[Your assignment]
How many lines of the data contain the string "checkbox"? Write the number and nothing more.
● ● ● ● ●
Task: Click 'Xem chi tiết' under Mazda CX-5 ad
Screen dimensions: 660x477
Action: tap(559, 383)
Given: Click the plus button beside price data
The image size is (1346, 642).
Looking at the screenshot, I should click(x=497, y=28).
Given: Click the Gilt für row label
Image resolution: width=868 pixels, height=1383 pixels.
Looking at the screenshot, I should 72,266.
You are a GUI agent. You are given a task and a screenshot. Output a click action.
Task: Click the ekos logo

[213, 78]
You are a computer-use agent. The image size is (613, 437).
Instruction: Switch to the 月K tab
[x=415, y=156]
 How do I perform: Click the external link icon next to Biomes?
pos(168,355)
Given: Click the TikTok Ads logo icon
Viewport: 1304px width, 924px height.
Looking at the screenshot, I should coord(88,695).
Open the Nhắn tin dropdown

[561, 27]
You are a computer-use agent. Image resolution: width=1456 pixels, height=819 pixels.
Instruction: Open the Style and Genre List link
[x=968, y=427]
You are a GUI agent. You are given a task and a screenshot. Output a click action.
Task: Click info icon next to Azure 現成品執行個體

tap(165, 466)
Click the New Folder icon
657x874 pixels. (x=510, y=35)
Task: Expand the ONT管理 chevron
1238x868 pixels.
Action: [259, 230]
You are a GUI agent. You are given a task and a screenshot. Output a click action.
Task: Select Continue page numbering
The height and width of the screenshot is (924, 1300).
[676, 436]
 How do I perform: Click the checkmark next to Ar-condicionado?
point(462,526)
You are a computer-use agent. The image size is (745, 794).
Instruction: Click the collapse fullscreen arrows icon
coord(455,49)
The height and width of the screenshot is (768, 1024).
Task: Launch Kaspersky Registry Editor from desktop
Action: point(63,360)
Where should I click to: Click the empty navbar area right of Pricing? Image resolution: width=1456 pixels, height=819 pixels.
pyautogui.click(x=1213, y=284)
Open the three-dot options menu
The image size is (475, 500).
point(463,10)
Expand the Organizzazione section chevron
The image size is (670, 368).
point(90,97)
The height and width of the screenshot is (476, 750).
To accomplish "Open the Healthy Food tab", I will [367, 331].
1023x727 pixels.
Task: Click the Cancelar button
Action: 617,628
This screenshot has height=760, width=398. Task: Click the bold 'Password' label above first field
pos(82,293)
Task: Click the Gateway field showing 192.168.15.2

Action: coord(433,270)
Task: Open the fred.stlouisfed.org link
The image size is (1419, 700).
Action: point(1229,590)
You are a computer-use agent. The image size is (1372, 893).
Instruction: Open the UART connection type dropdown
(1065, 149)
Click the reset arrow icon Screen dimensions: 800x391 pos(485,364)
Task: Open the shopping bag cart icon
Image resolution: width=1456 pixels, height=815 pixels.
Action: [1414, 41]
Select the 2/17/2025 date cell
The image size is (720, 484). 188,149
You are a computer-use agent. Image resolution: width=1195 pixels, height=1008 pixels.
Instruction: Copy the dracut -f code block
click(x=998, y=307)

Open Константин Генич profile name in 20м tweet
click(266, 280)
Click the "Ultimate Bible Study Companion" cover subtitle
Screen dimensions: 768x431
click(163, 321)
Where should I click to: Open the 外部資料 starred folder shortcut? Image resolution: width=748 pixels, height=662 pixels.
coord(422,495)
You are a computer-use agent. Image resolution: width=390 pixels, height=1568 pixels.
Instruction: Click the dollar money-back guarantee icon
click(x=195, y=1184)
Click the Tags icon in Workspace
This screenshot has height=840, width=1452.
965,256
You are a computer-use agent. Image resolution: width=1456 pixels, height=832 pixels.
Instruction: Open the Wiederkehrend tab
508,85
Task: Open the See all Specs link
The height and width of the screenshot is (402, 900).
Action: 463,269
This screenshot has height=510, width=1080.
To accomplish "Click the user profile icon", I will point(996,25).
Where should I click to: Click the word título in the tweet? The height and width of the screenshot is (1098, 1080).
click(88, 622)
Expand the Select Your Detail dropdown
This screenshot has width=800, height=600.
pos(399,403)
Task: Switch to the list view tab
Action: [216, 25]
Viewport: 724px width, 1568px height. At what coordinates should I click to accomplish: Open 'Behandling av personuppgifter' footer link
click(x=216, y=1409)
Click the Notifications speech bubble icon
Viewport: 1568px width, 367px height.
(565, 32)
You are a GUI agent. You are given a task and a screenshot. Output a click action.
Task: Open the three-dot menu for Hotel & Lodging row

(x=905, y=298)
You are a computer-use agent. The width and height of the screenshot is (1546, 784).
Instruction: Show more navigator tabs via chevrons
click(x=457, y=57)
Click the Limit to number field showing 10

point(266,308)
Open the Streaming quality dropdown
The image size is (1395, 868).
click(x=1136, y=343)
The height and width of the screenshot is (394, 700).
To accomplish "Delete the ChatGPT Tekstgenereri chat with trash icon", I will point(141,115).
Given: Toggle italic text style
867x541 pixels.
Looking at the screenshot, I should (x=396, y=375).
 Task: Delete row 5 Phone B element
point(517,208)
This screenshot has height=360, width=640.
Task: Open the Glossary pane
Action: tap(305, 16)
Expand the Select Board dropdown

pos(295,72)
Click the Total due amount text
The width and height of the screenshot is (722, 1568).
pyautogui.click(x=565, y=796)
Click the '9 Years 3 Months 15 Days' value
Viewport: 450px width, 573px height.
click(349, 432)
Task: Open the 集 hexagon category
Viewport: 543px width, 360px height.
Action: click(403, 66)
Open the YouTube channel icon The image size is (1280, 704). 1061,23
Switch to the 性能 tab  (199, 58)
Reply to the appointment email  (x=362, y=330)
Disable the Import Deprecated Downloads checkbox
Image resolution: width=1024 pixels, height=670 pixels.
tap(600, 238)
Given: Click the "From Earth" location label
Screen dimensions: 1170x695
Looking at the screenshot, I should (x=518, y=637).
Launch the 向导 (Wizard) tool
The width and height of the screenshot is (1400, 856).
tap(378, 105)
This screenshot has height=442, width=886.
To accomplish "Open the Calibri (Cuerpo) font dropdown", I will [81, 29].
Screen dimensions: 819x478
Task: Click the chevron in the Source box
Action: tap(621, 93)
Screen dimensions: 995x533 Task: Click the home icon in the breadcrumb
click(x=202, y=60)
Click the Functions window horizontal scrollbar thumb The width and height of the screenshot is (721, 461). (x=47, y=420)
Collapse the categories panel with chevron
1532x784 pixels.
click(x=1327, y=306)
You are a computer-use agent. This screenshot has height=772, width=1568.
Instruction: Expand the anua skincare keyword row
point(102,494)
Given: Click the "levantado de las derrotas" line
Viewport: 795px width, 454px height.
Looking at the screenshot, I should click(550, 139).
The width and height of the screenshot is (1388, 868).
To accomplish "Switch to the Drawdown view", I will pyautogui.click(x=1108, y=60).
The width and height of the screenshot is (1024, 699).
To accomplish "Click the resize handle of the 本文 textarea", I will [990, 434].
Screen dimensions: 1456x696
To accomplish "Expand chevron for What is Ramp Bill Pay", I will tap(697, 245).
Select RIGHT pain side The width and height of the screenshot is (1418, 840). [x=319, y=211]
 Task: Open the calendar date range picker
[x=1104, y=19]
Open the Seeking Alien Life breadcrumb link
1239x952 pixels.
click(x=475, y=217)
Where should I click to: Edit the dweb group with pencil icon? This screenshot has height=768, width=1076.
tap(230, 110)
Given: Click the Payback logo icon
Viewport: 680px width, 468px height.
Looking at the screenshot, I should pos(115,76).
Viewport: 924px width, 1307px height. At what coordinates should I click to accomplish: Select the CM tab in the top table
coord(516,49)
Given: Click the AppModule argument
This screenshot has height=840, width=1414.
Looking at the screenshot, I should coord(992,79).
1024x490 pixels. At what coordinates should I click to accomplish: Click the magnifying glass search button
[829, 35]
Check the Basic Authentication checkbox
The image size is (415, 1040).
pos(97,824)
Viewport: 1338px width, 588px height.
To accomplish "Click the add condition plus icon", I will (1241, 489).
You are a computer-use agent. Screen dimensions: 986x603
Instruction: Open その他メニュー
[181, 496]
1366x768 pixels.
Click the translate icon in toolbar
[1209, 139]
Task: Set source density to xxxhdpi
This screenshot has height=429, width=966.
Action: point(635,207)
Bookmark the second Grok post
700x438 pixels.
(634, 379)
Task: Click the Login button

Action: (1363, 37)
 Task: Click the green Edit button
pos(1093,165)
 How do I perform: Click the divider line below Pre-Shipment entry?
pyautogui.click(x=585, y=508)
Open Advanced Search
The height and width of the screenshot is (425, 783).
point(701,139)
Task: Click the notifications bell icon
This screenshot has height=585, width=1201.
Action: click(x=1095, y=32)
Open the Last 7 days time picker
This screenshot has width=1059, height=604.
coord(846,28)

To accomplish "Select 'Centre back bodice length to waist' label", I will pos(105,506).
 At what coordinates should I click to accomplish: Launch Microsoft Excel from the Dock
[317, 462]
● ● ● ● ●
[Answer section]
2